- Task:
Repeat exactly the stretch of lines that starts with the one containing "You are a computer-use agent." and ends with the last line of the material. Leave out pictures.

..............................

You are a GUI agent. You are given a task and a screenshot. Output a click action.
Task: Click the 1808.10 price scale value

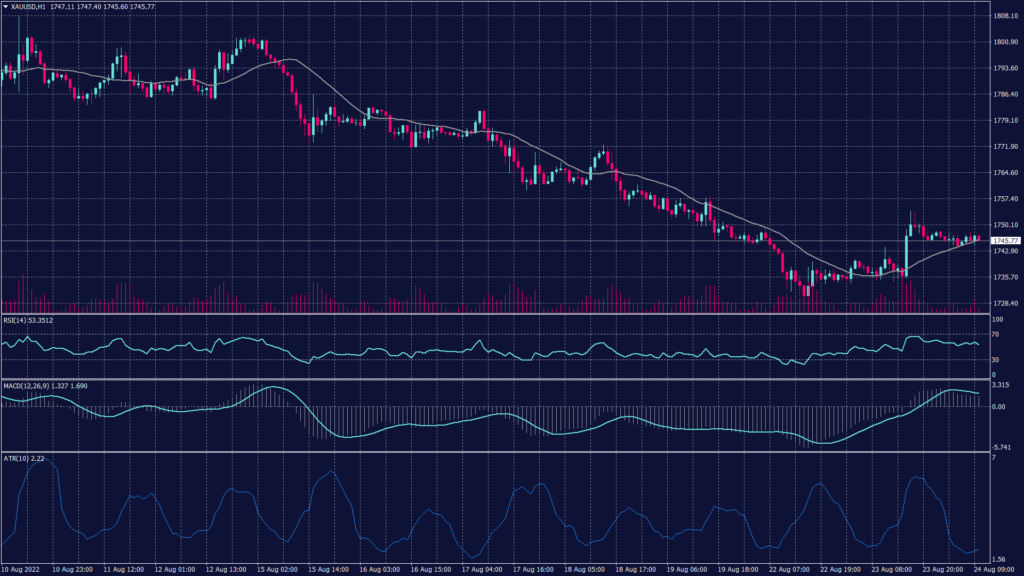click(x=1007, y=16)
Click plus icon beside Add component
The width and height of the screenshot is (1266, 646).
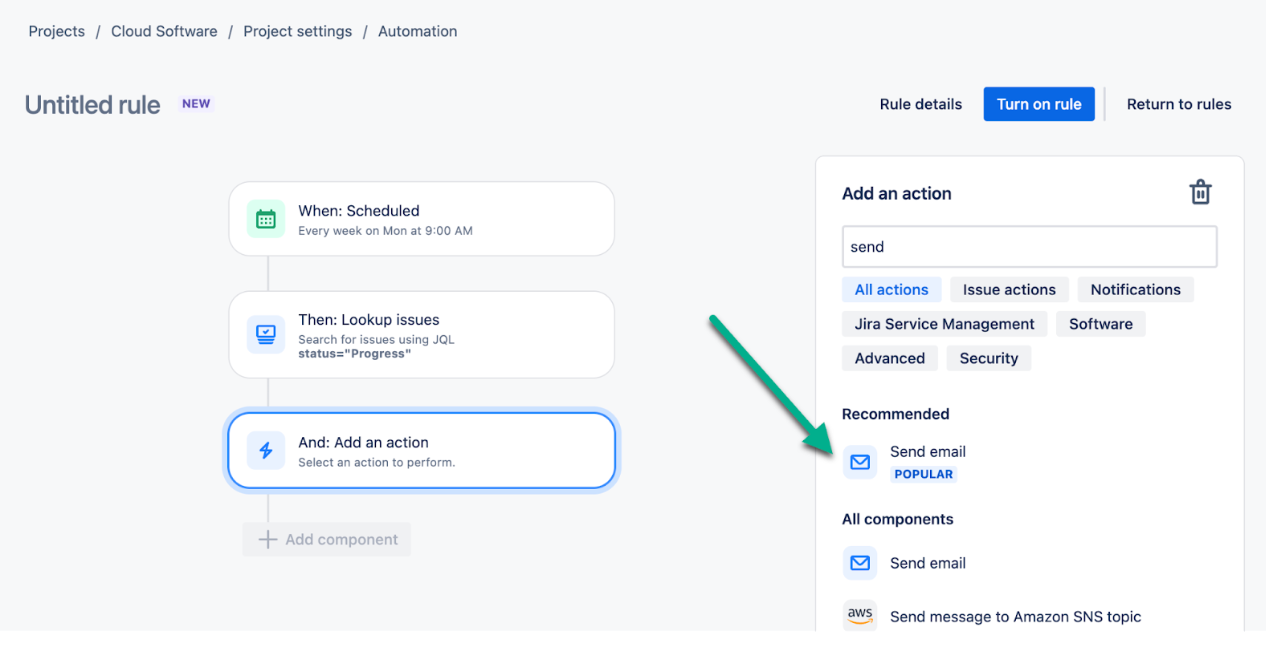coord(267,539)
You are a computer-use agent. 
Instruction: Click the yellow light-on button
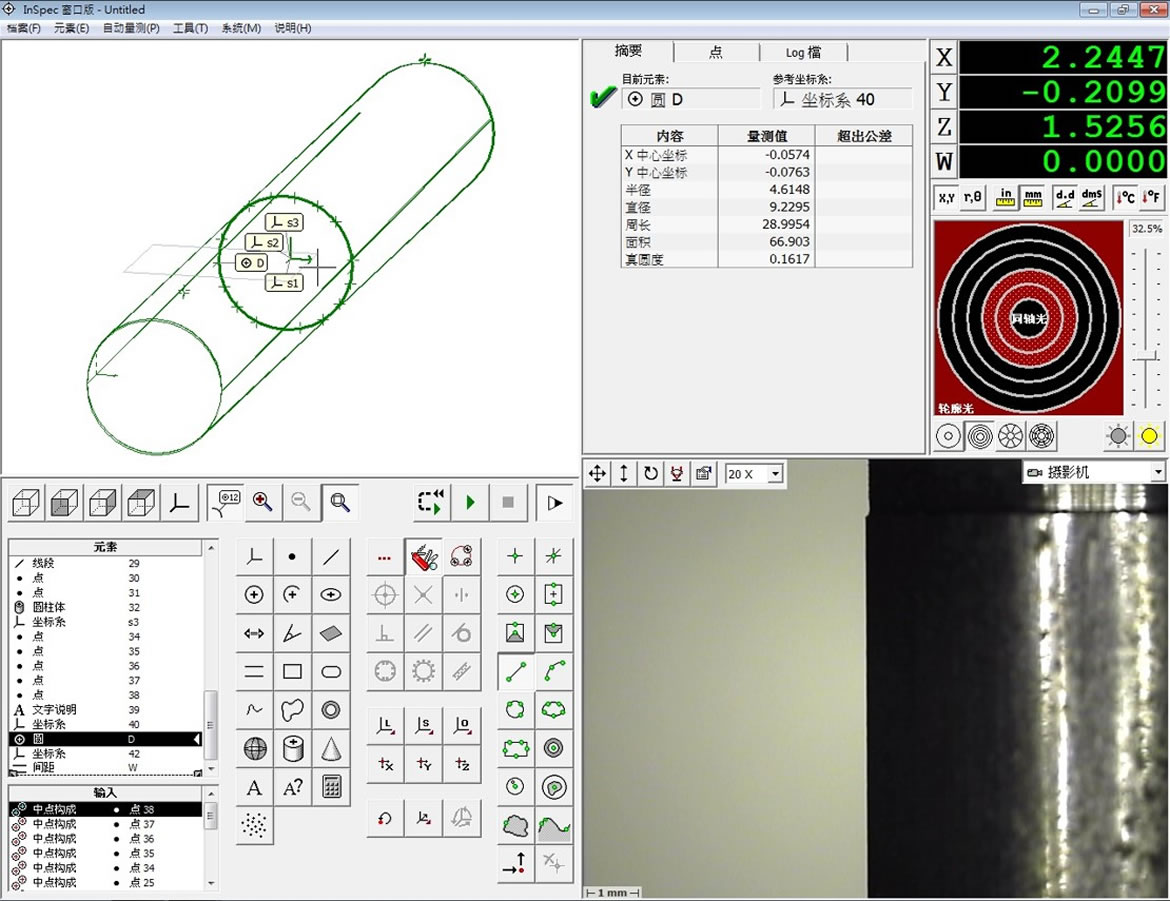pos(1149,436)
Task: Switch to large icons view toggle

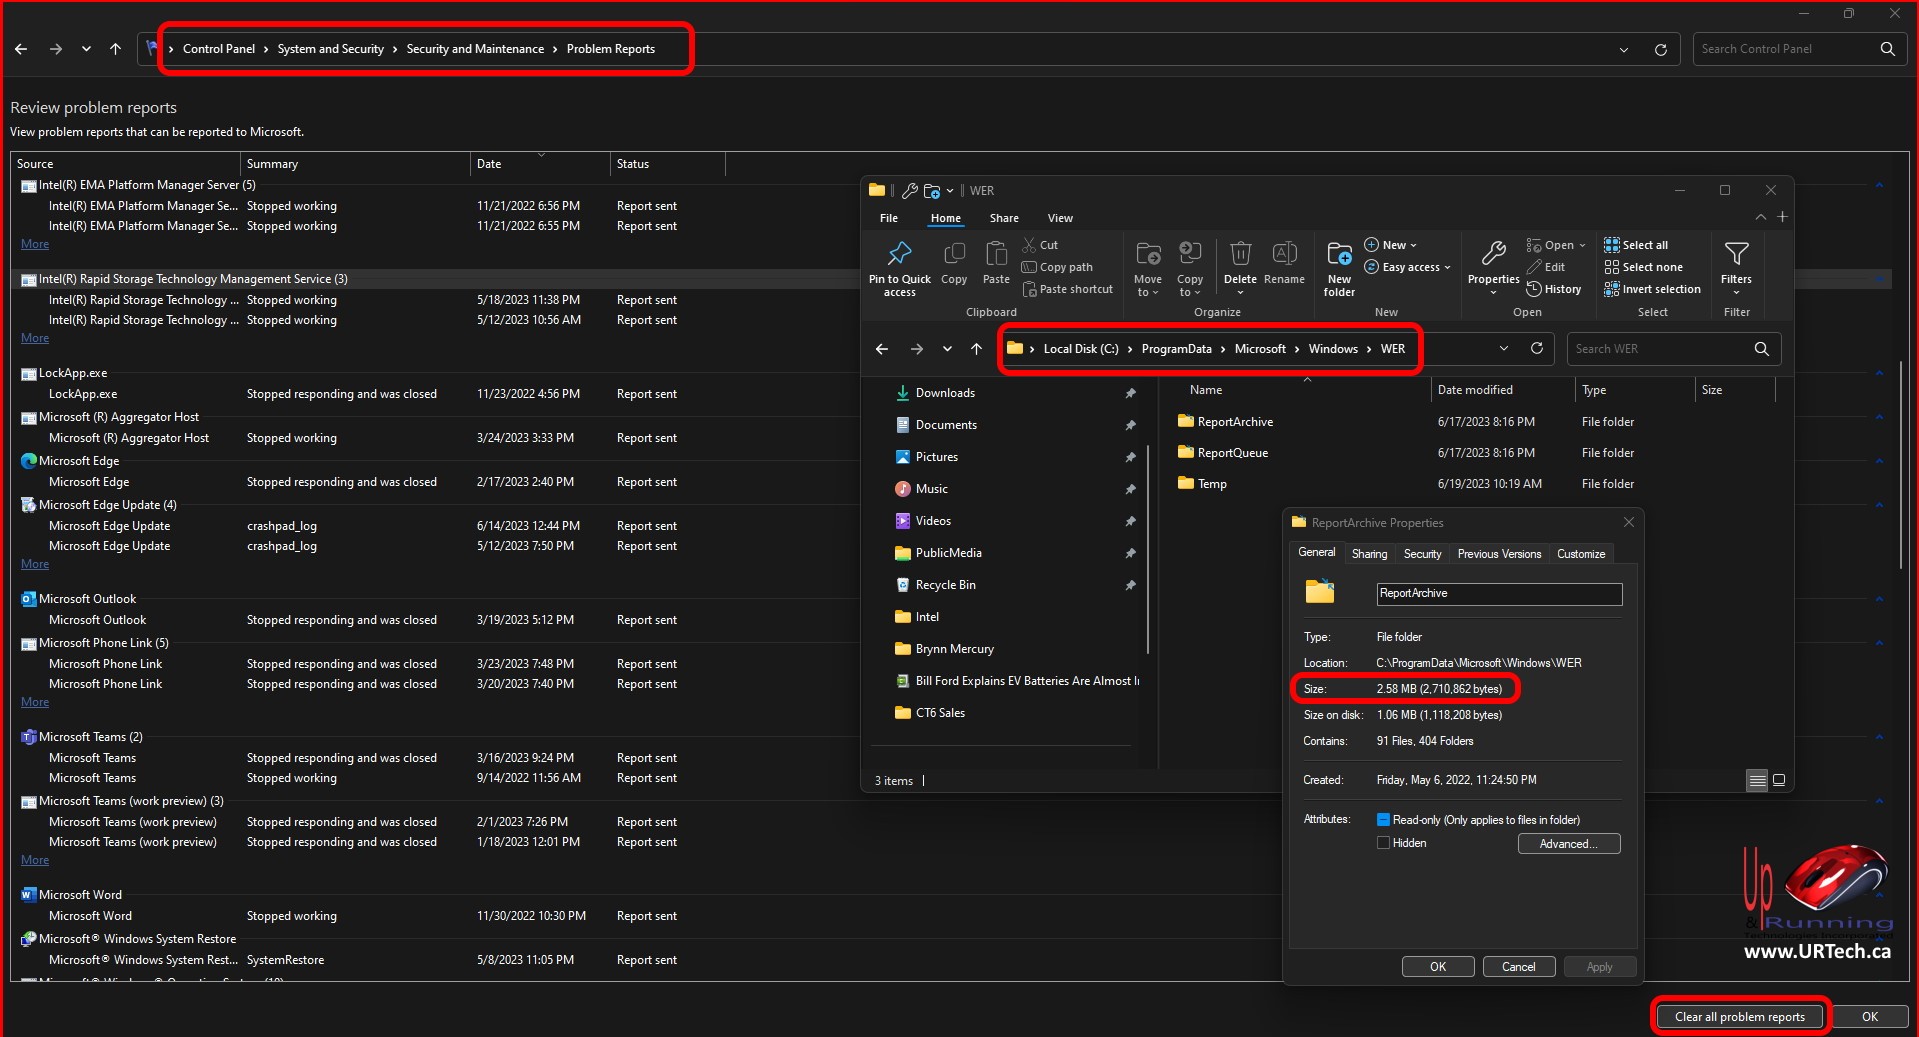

..............................

- Response area:
You are a computer-use agent. 
Instruction: Click the yellow light-on button
pos(1149,436)
Task: Switch to large icons view toggle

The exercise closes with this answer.